*Your goal*
Print out the entries from the line containing "Increase Frequency using its up spinner arrow" through the last line, exactly, and print nothing else. Pictures are not copied.

*Data for this exercise*
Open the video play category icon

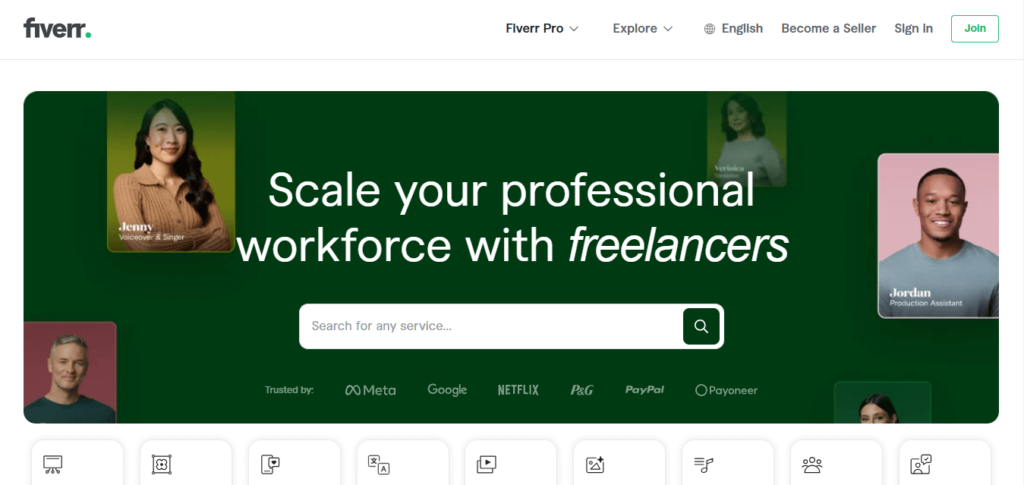click(487, 464)
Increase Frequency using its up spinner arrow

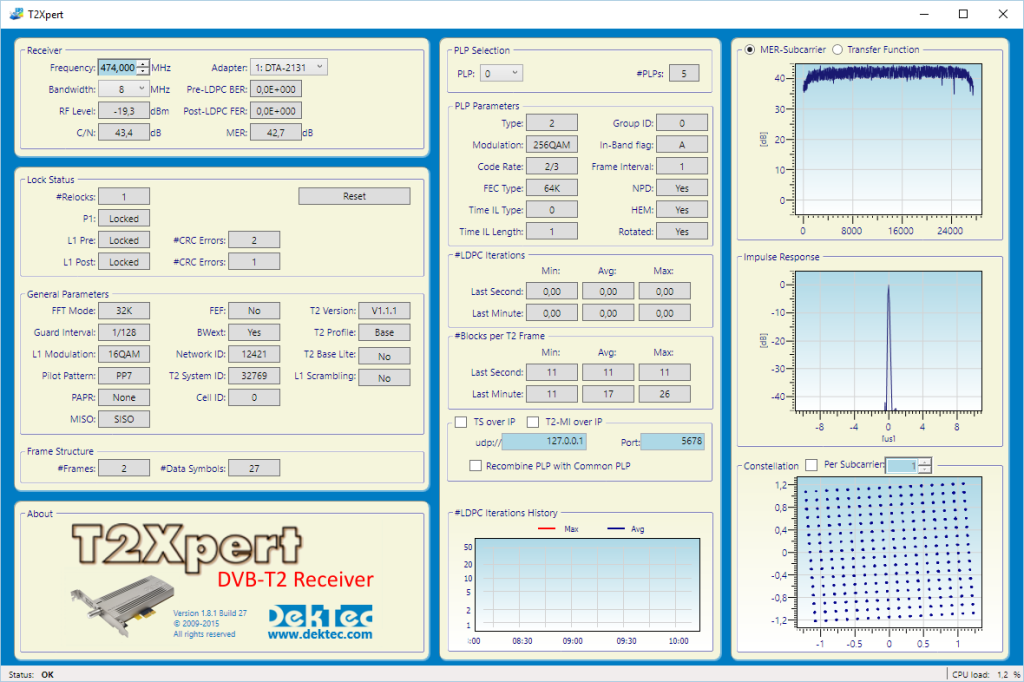point(144,63)

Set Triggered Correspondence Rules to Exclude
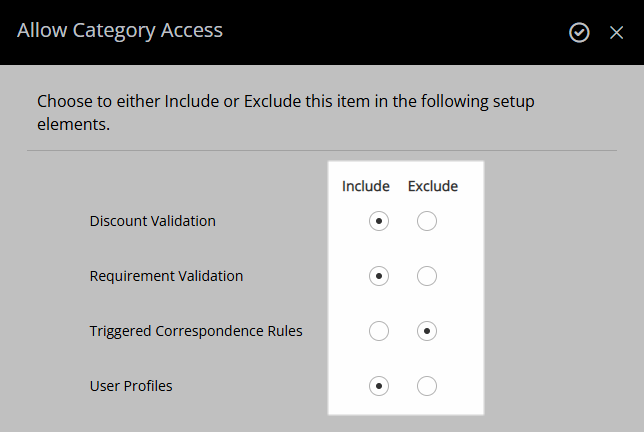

*Result*
Increase Frequency using its up spinner arrow

point(144,63)

Set Triggered Correspondence Rules to Exclude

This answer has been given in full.